====== Extracted material
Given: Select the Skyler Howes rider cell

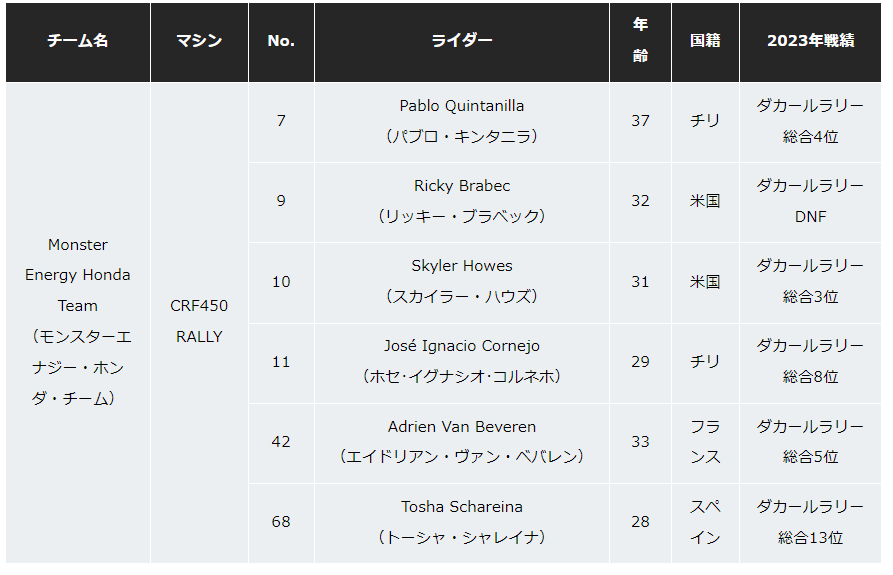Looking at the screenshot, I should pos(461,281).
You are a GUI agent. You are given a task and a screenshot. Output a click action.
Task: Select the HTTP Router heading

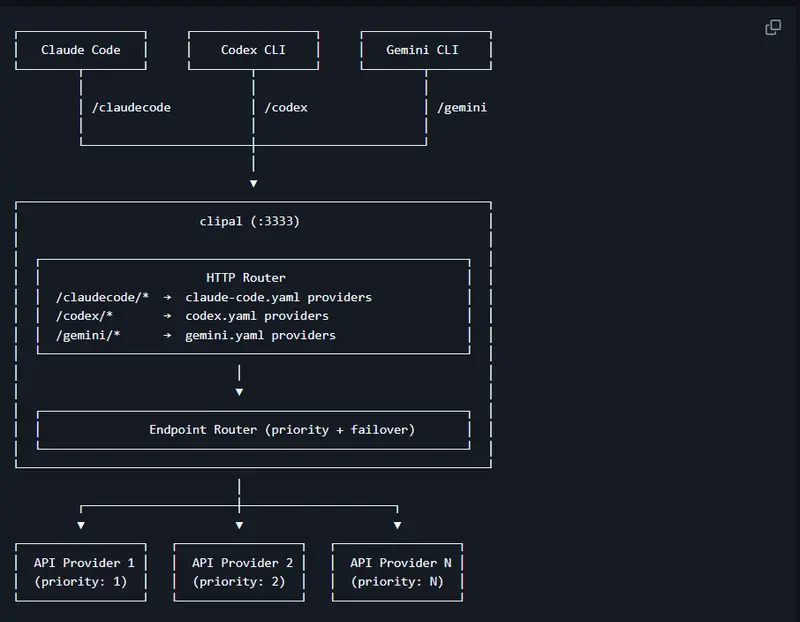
============
====== Extracted material
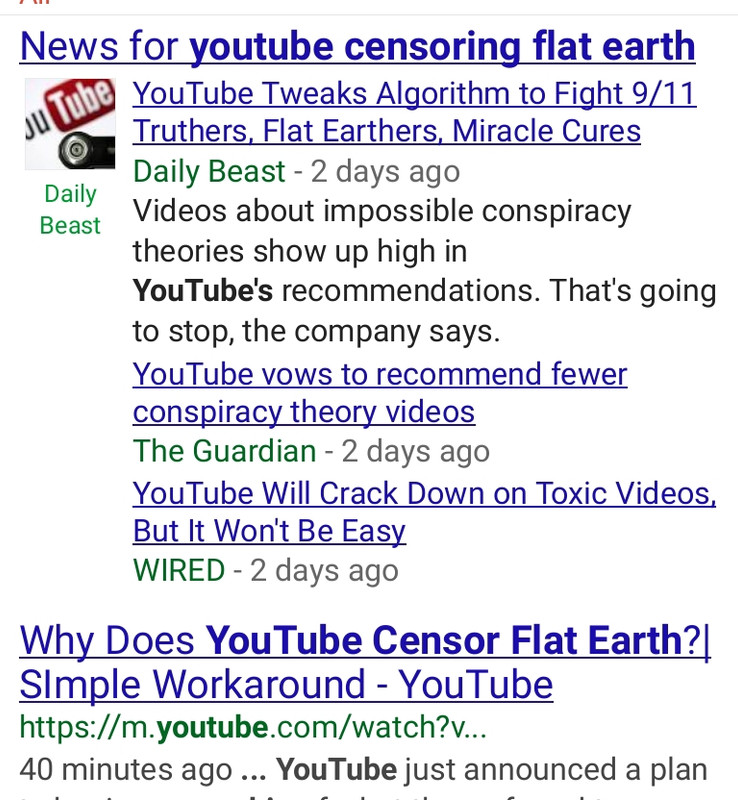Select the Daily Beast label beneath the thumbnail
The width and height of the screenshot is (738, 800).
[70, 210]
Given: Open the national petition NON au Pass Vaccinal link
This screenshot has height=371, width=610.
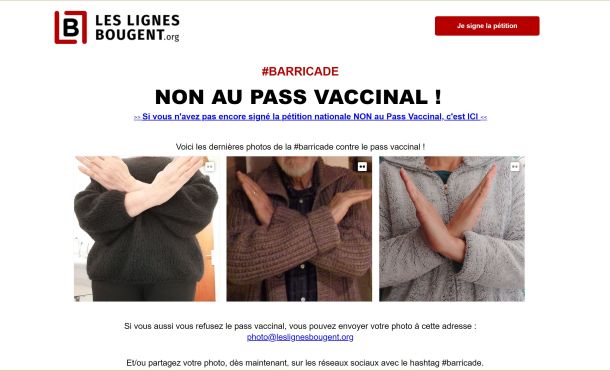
============
• [Your objective]:
Leaving each picture behind, please give again exactly the lines above from the one with "Given: Select the Skyler Howes rider cell" through the one with "Task: Select the HTTP Router heading", both included, and no others.

• [The completed task]:
Given: Select the Skyler Howes rider cell

Looking at the screenshot, I should pos(461,281).
You are a GUI agent. You are given a task and a screenshot. Output a click action.
Task: Select the HTTP Router heading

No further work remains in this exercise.